An attempt was made to avoid this heat transfer by introducing the concept of reversible combustion, where it was proposed theoretically to preheat the reactants to the equilibrium temperature and partial pressures without a reaction, but it could not be achieved in practice [29].

The major exergy destruction in the combustion chamber occurs during the phase of the internal thermal energy exchange between the system particles [29]. The unavoidability of the internal thermal energy exchange makes reducing the exergy destruction during the combustion process very difficult.

5. Conclusions

The objective of this study was to investigate the performance of an existing 135 MW ISCC power plant in Kureimat. The ISCC power plant was thermodynamically studied under Kureimat climatic conditions. Energy and exergy analyses were performed for the ISCC power plant as a whole at different ambient temperatures (5, 20, and 35 °C) and different solar heat inputs (0, 50, 75 MW). Moreover, the exergy destruction and the exergetic efficiency for the main components of the ISCC power plant were calculated and investigated regarding the influence of the ambient temperature and the solar heat input to identify the causes and locations of the highest thermodynamic irreversibility. The integration of solar energy into a natural gas CCPP was analyzed as a power-boosting mode.

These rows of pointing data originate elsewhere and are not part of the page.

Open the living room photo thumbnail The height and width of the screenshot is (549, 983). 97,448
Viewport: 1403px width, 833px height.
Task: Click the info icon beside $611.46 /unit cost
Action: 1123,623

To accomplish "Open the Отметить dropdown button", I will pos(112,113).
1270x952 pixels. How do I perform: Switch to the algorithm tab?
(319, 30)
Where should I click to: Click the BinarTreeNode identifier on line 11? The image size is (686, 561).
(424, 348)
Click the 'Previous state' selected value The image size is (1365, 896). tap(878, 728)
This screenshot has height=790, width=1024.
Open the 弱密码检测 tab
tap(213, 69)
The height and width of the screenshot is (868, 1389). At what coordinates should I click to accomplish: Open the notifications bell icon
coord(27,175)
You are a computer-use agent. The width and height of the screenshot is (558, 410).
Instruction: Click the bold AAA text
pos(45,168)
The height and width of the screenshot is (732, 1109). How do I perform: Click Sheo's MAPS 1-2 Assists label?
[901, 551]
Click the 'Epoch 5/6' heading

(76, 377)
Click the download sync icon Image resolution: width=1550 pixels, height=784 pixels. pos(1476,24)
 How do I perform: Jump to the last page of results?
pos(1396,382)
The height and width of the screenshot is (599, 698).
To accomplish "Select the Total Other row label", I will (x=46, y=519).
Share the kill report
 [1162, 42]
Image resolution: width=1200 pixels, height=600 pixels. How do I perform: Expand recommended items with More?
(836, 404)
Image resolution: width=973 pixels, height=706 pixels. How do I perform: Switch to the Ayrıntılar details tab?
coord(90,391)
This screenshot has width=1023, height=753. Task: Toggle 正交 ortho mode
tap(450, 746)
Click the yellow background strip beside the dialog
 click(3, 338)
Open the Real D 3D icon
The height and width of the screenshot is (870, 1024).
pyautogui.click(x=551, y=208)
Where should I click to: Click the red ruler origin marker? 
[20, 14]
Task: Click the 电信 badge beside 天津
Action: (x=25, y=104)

The main conclusions of this study are as follows:

• The solar field has the lowest exergetic efficiency (17.8%), followed by the condenser (42.2%), at ambient temperature 20 °C and solar heat input 50 MW.
• The exergy destruction in the solar field is the largest part of the exergy destruction in the ISCC power plant (52.9% at ambient temperature 20 °C and solar heat input 50 MW).
• The thermal efficiency and the exergetic efficiency of the ISCC decrease with increasing solar field thermal input, where it has its highest values (51.14% and 49.18%, respectively) at no solar field thermal input (combined cycle regime) and ambient temperature 5 °C.
• The thermal efficiency and the exergetic efficiency of both the ISCC and the combined cycle (i.e., at no solar field heat input) decrease with increasing ambient temperature at different solar heat inputs (0, 50, 75 MW). This is due to the decrease of the exergetic efficiency of the gas turbine, the solar field, the condenser, and the HRSG with increasing ambient temperature.
• The integration of a solar field with a combined cycle (i.e., ISCC) reduced the thermal and exergetic efficiencies of the power plant under the combined cycle regime due to the low thermal and exergetic efficiencies of the solar field because the solar fuel cost was considered in this study.
• The target of the ISCC power plants is not to increase the overall thermal efficiency of the Brayton cycle, like the combined cycle, but to increase the economic feasibility of solar power plants. Elimination of the thermal storage system reduces the cost of the power plant [24,25,26]. So, this integration of a solar field is recommended regarding the given challenges for the electricity market with the continuing expansion of intermittent renewables.